Un anticonformista “vero”, refrattario alle patenti di purezza ideologica e capace di denunciare le storture del professionismo dell’antimafia tanto quanto la radicata e pervicace presenza del fenomeno mafioso nell’Isola e in Italia, quell’Italia che ne “Il giorno della civetta” va “diventando Sicilia”, mutuando vizi e virtù.
L’immaginario sciasciano è saturo di personaggi emblematici che, quasi usciti dalla sua caustica penna, hanno riempito pagine di giornale rivendicando la loro integrità morale, facendone simulacro, per poi ritrovarsi rapidamente nella polvere, travolti dall’ immoralità.
Un Siciliano senza compromessi, che non si è mai appisolato sul giaciglio della bellezza e della lentezza come valore, difendendo la “sicilitudine” dai propri abitanti e dalle storture del meridionalismo isolazionista.
Leonardo Sciascia è stato identità ed eresia: identità senza camicia di forza ed eresia nella palude dei luoghi comuni, caratteristiche purtroppo difficili da riscontrare nel panorama culturale e intellettuale oggi, cento anni dopo la nascita dello scrittore di Racalmuto.
Guardare alla produzione letteraria di Sciascia significa osservare la realtà attraverso un caleidoscopio di generi, proprio per la sua versatilità e il talento senza linee di confine.

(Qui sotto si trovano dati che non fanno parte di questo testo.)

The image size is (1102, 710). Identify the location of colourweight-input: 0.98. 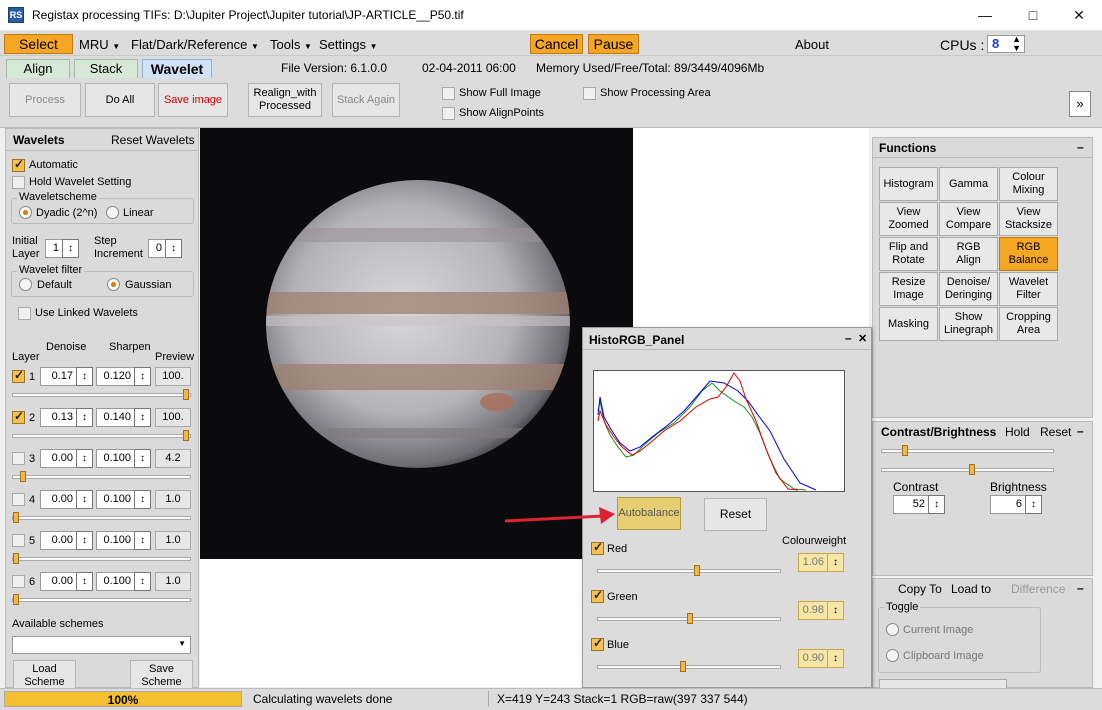
(813, 610).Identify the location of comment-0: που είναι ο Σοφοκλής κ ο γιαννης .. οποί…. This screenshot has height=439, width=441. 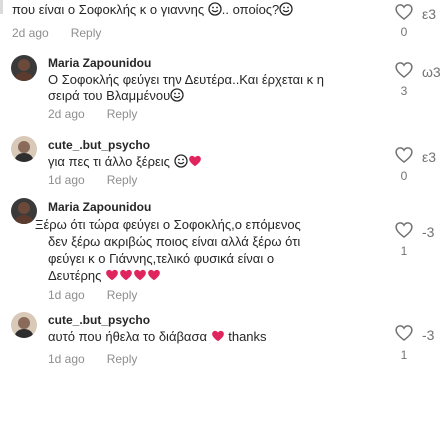
(220, 23).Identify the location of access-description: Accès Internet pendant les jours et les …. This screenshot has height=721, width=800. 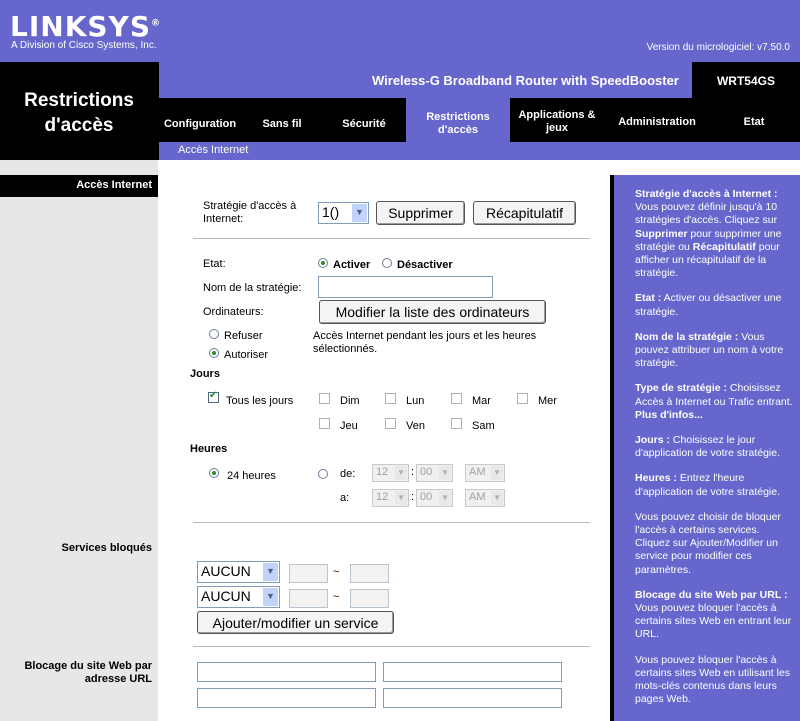
(425, 342).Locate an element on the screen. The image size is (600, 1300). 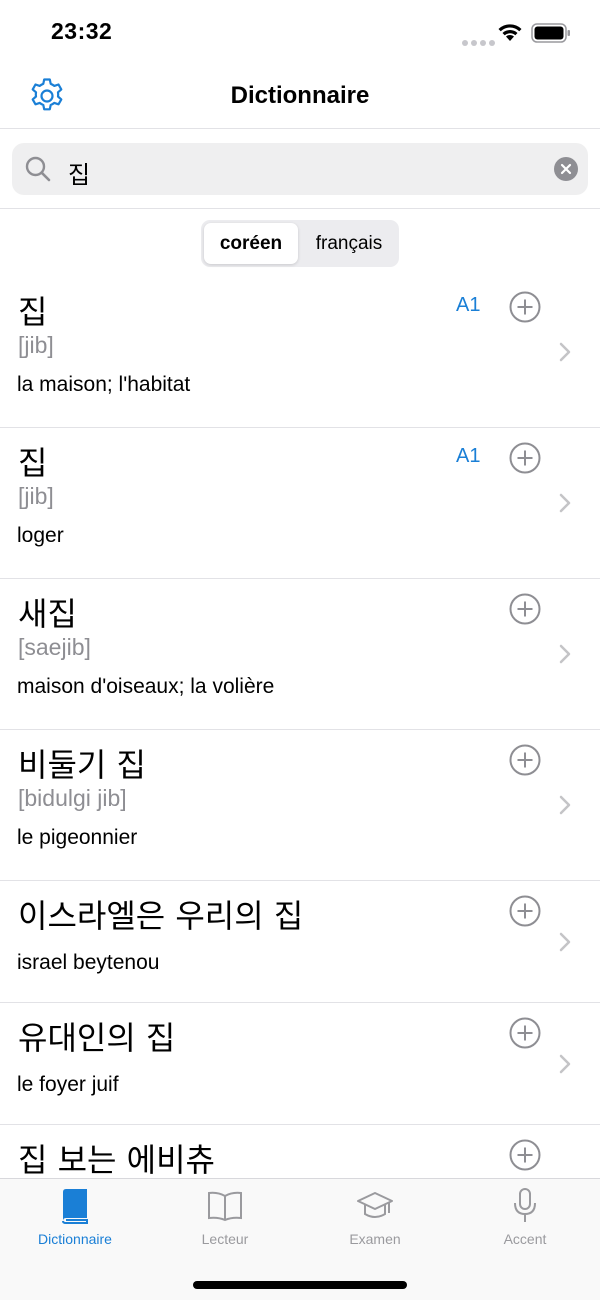
clear-search-button is located at coordinates (566, 169).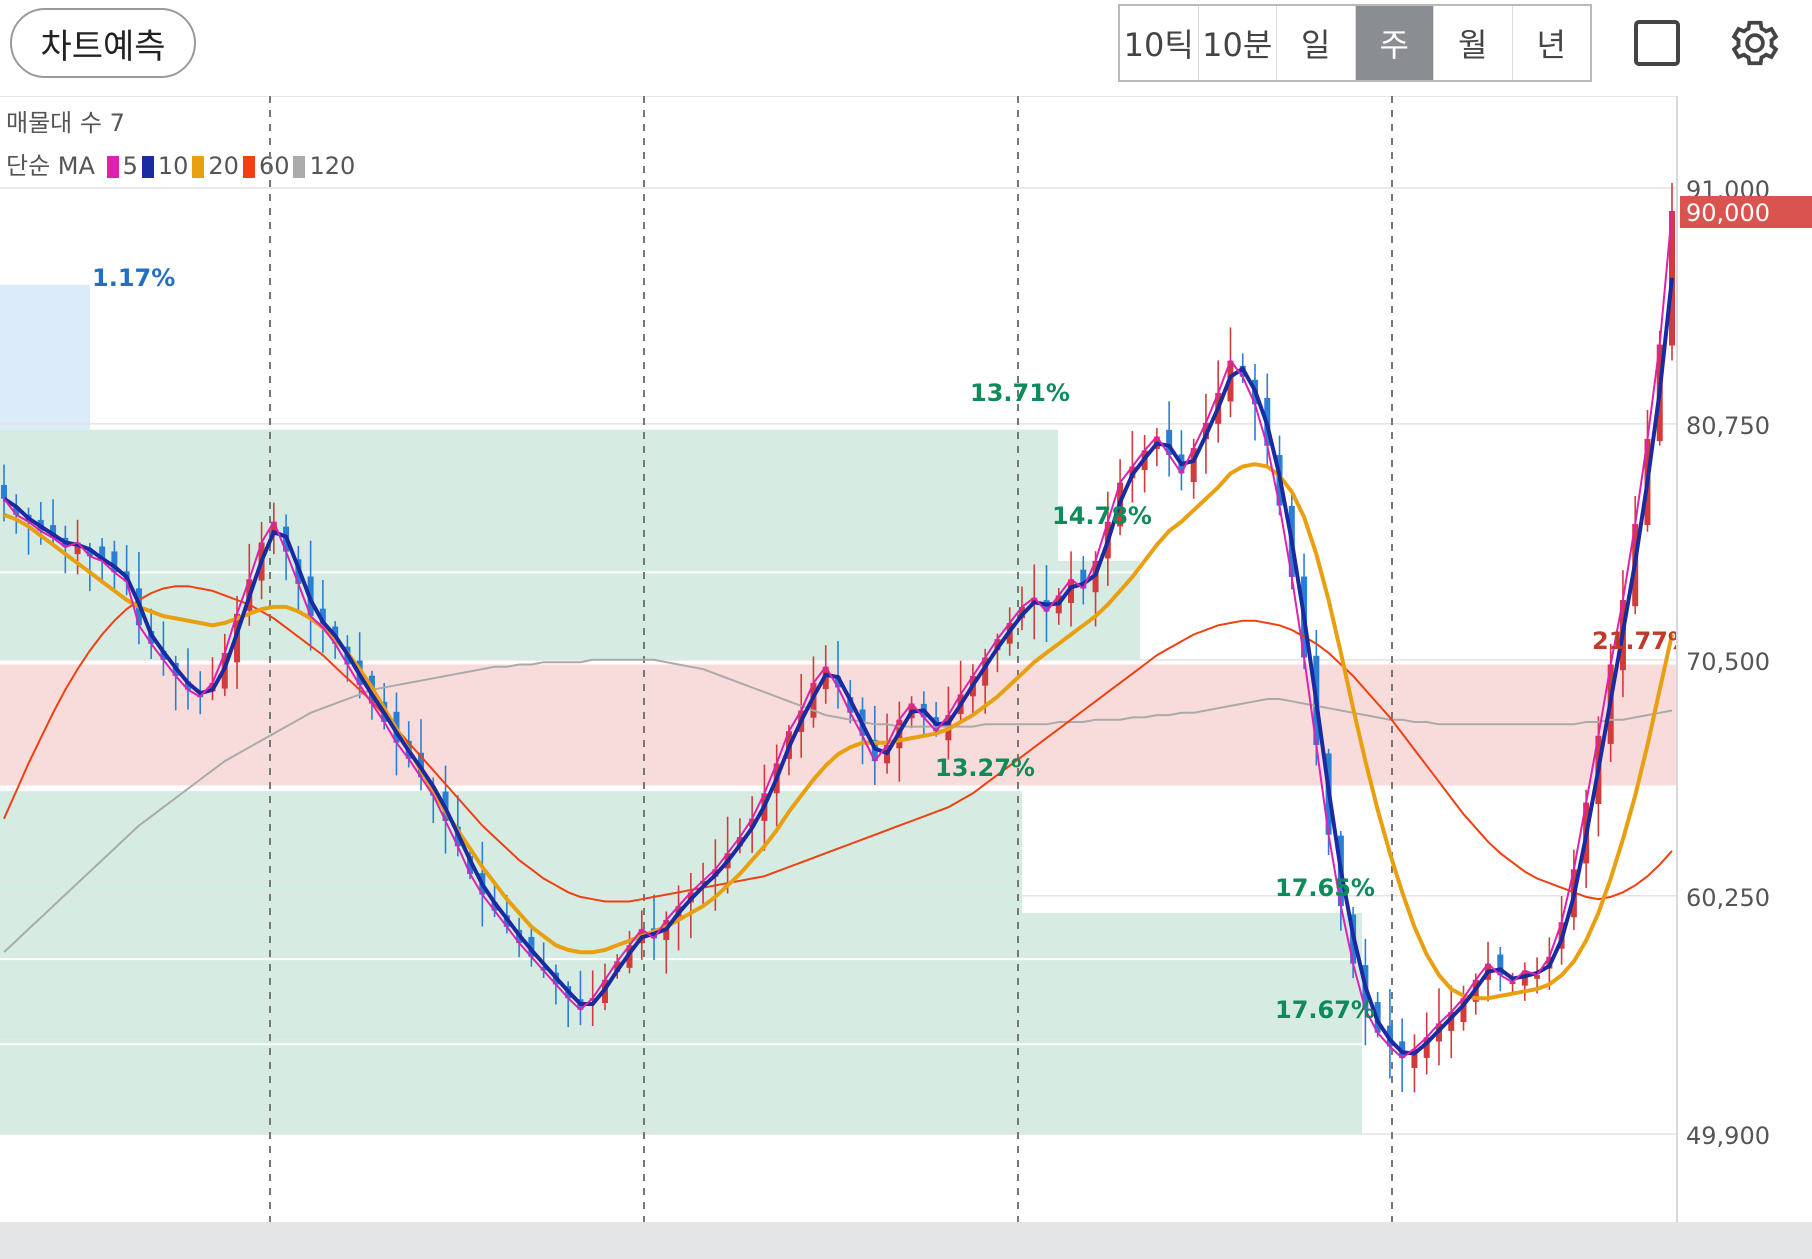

Anche la Politica, a destra come a sinistra, dovrebbe interrogarsi, ogni giorno, sulla sua straordinaria lezione: quanto vale la pena “sopravvivere” per compiacere gli altri, piuttosto che combattere a viso aperto contro la “spersonalizzazione” dei rapporti umani, il vuoto delle idee e l’omologazione? Buon compleanno, Maestro.